For example in S7, near the house is not a typical location entity, but is the
place of event type VEHICULAR COLLISION.

Token missing in phrase: Most of the event arguments are more than one
word phrase. But our system is failed to identify all the words in the phrase which
leads to missing important information regarding the event. For example, in the
S7 our system has extracted Sunday as time argument whereas the accurate
time information will be Sunday afternoon.

Reason and After-effect: Our system has failed to identify arguments like
Reason and After-effect for any event instance. Most of the time reason and
effect of any event is an event itself and are represented by a long sequence of
words or phrase. But as there is no such specific pattern in these two arguments
the system is failed to identify them. The cases where there is a semantic clue
present in the sentence then system can identify it. For example:
 – S8:US Airways has been forced to land in Tehran due to mechanical disrup-
   tion on its way to Amsterdam with 255 passengers from Mumbai.
The system has accurately identified the reason of the AVIATION HAZARD
type event as: due to mechanical disruption. The presence of the term due to
may help in this case. But in most of the cases this type of clues is not present.
And the proposed system accuracy is miserably bad for these two attributes.
Some smarter technique have to be employed to improve our performance.

8.3   Event trigger-argument linking:
In this mdule, we have linked the event trigger words with its corresponding
arguments using a heuristic approach stated in Section 5.
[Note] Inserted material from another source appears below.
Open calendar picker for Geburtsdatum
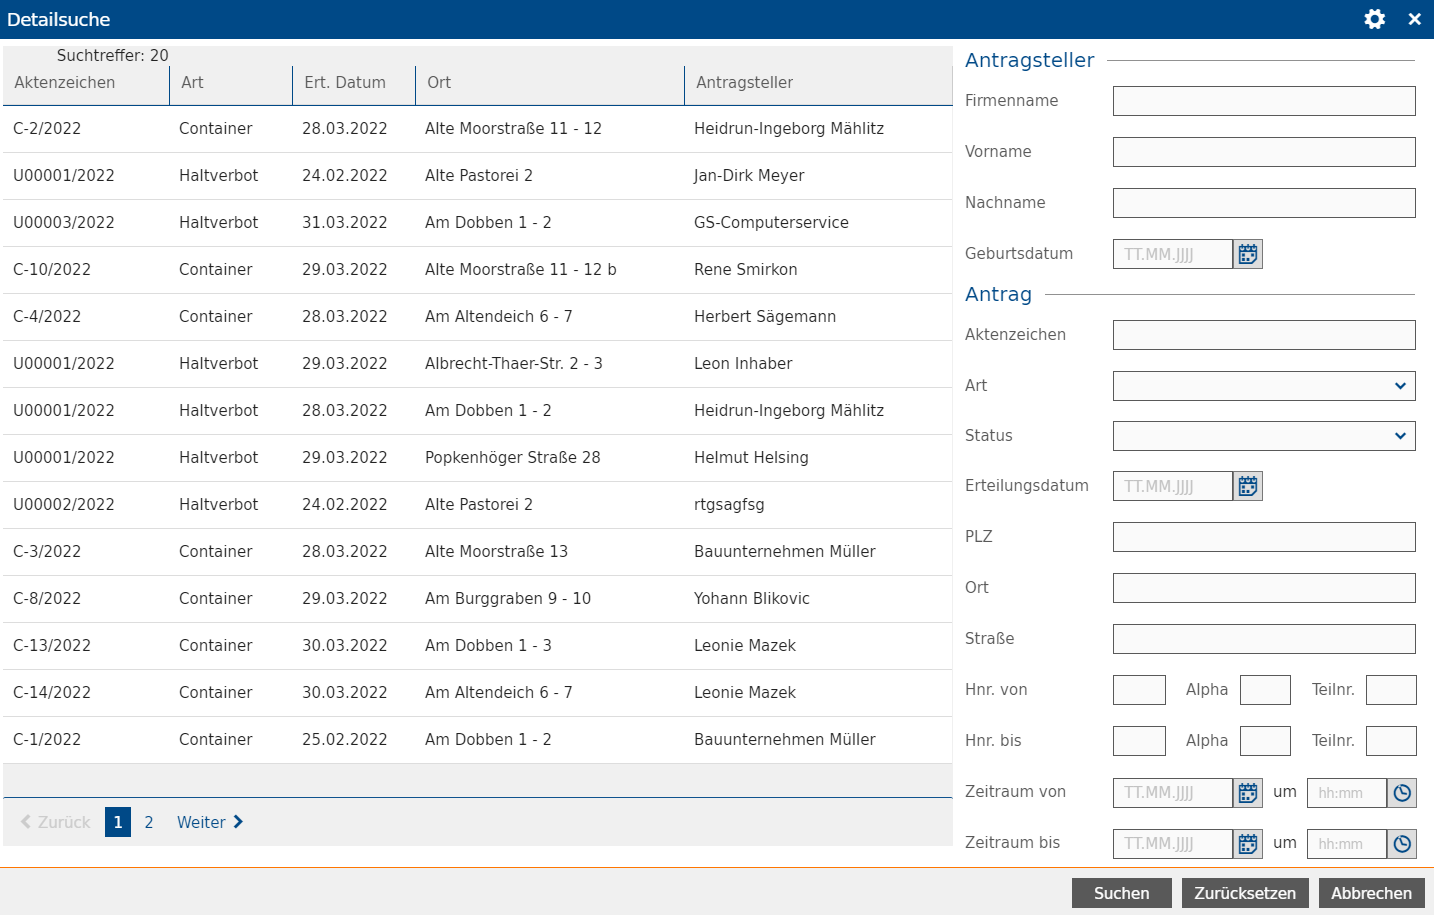 click(1247, 254)
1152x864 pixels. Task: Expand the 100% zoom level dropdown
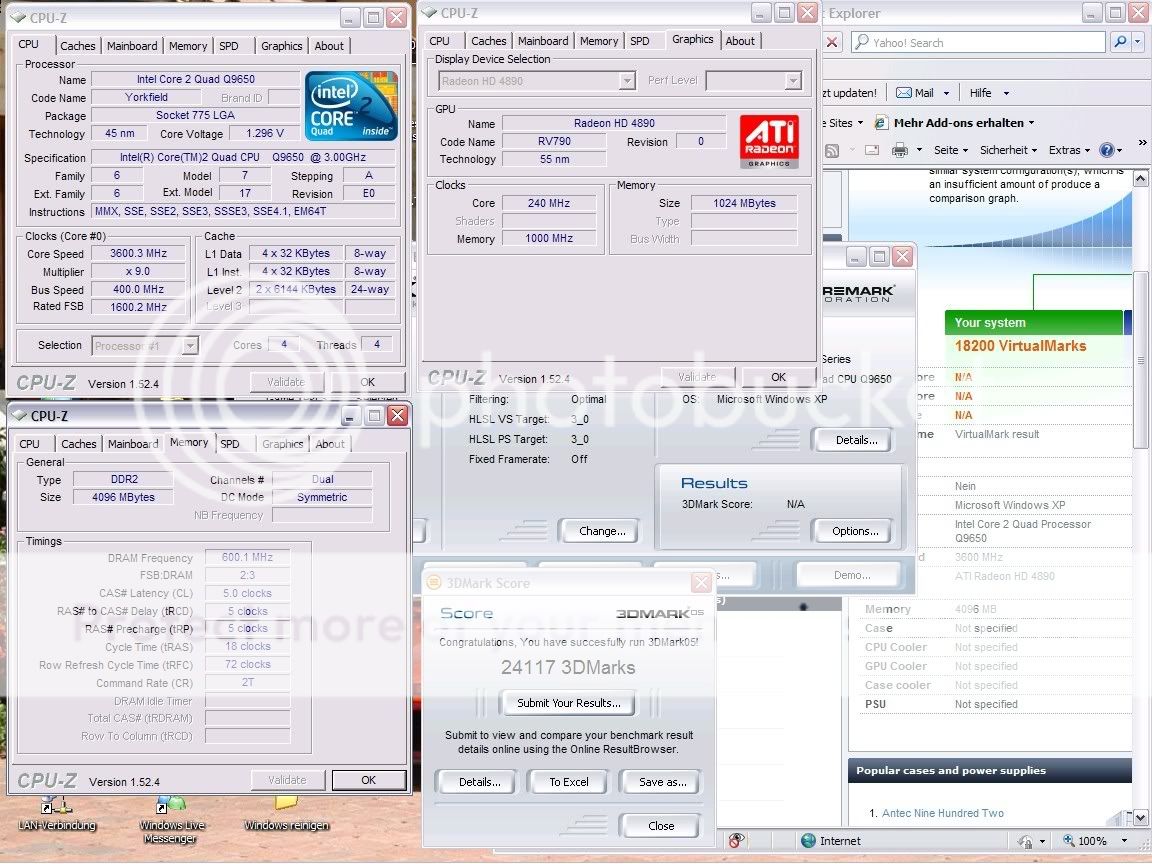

Incorrect assignment It is noticed that the heuristic approach which takes
nearest token for linking, may causes wrong output. Some times due to complex
syntatic structure of the sentence a valid argument may appear far away from
the trigger word and lots of other token are exist between that argument and the
valid trigger word. But our heuristic function has selected an incorrect trigger-
argument pair. For example,
 – S9: Translation: Earthquake in Indonesia.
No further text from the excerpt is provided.